↓
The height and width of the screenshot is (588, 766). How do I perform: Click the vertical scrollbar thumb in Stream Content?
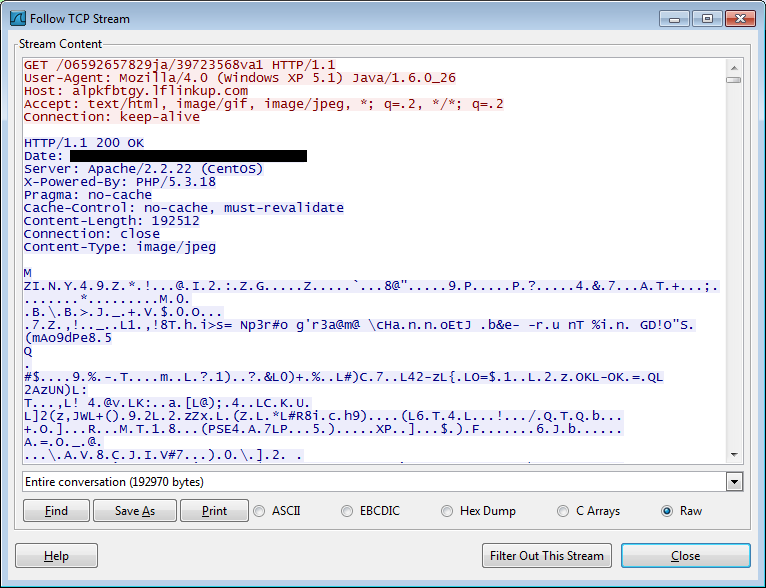734,80
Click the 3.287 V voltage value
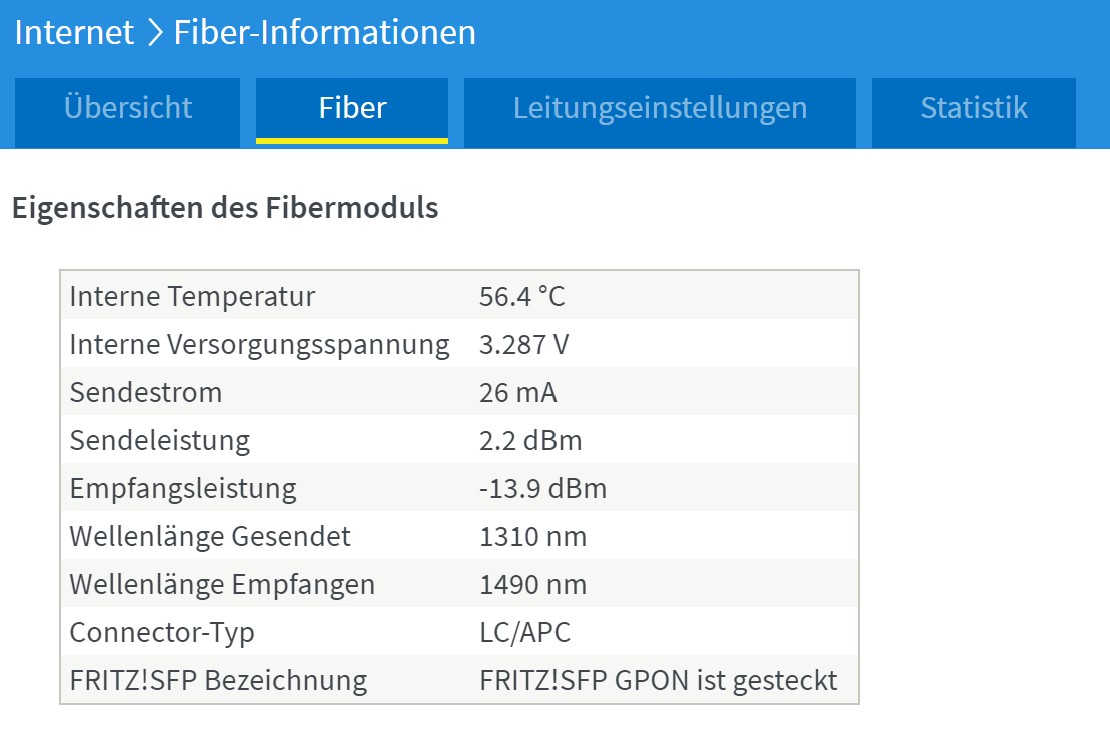 524,344
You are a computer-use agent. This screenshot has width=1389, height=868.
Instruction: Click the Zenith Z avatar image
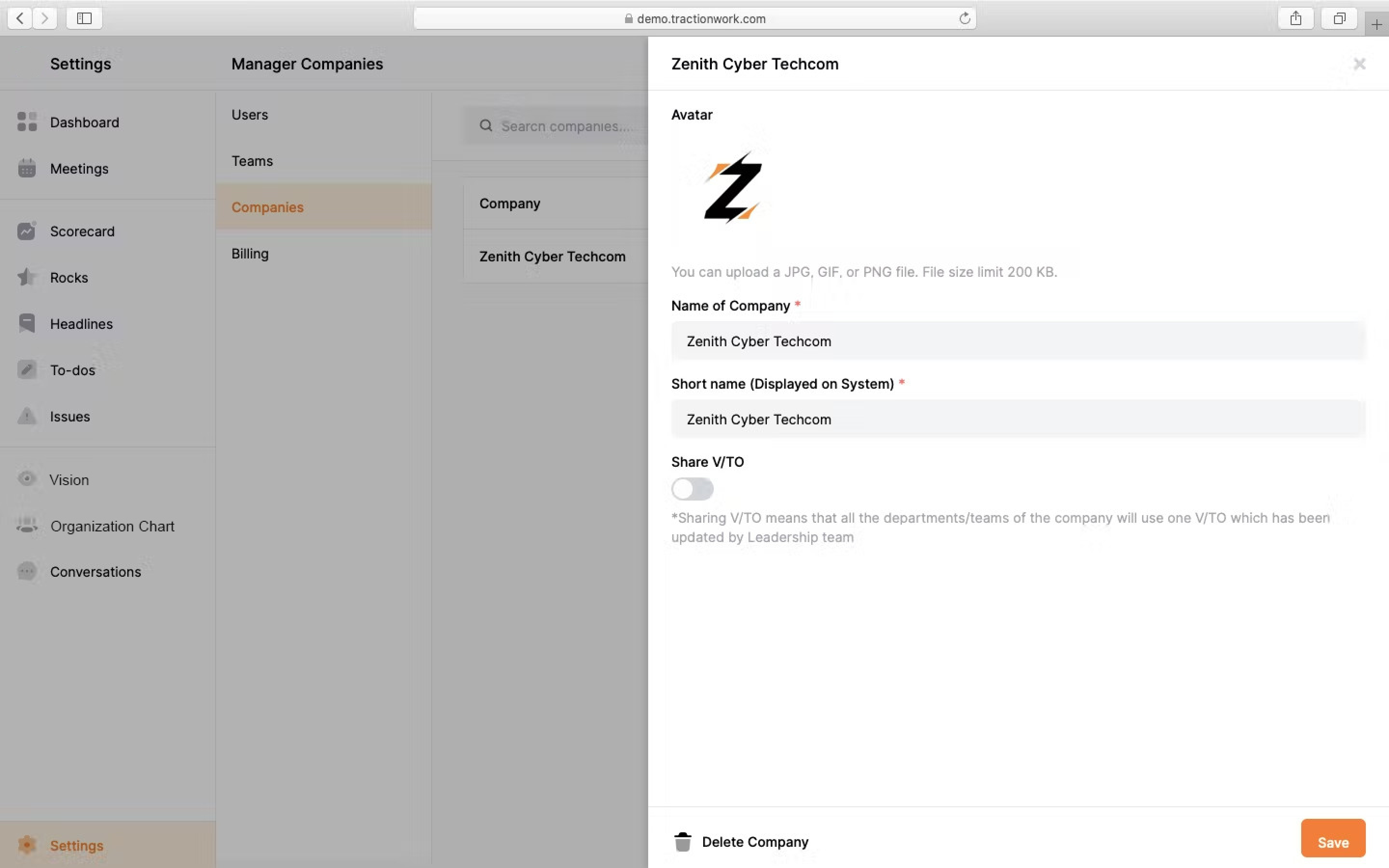[x=733, y=187]
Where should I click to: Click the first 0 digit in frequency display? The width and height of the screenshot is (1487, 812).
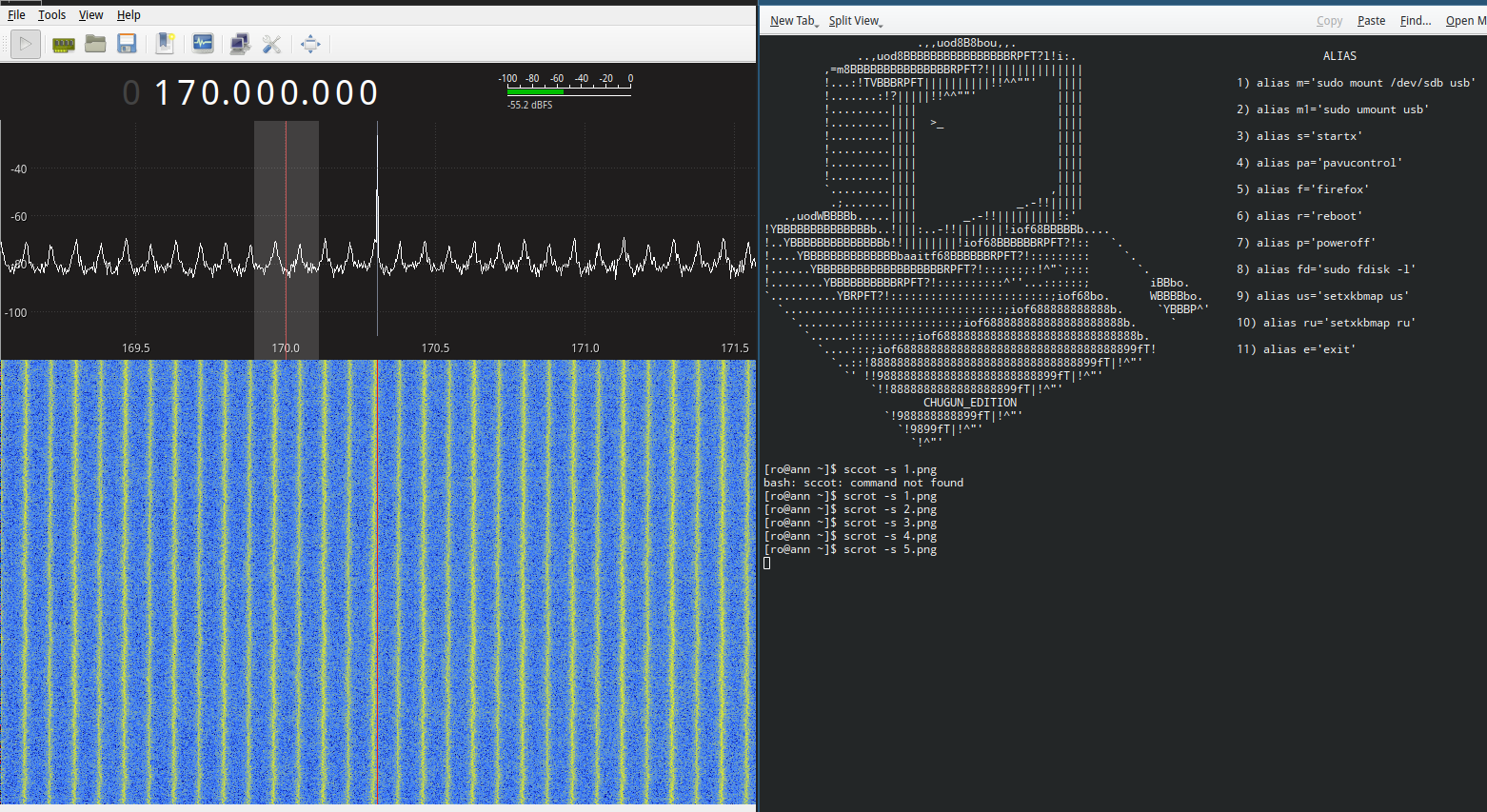coord(131,93)
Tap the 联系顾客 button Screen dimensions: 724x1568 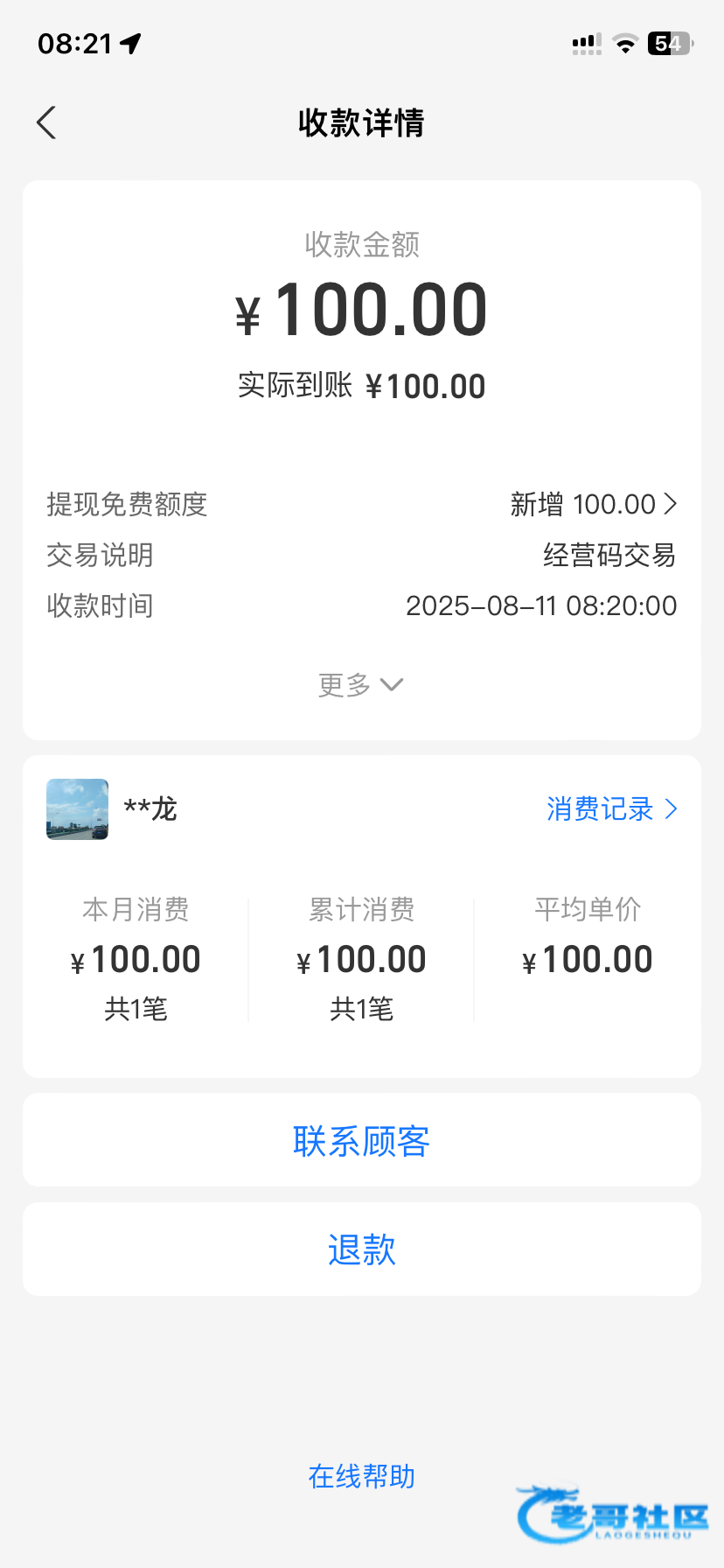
↑
• [Task to complete]: Please render every line of the entries above as a Markdown table with the columns Row and Entry, numbering each line and skipping blank ones. Leave the pictures out.

• [Response]:
| Row | Entry |
|---|---|
| 1 | The height and width of the screenshot is (588, 766). How do I perform: Click the vertical scrollbar thumb in Stream Content? |
| 2 | 734,80 |
| 3 | Click the 3.287 V voltage value |
| 4 |  524,344 |
| 5 | You are a computer-use agent. This screenshot has width=1389, height=868. |
| 6 | Instruction: Click the Zenith Z avatar image |
| 7 | [x=733, y=187] |
| 8 | Where should I click to: Click the first 0 digit in frequency display? The width and height of the screenshot is (1487, 812). |
| 9 | coord(131,93) |
| 10 | Tap the 联系顾客 button Screen dimensions: 724x1568  |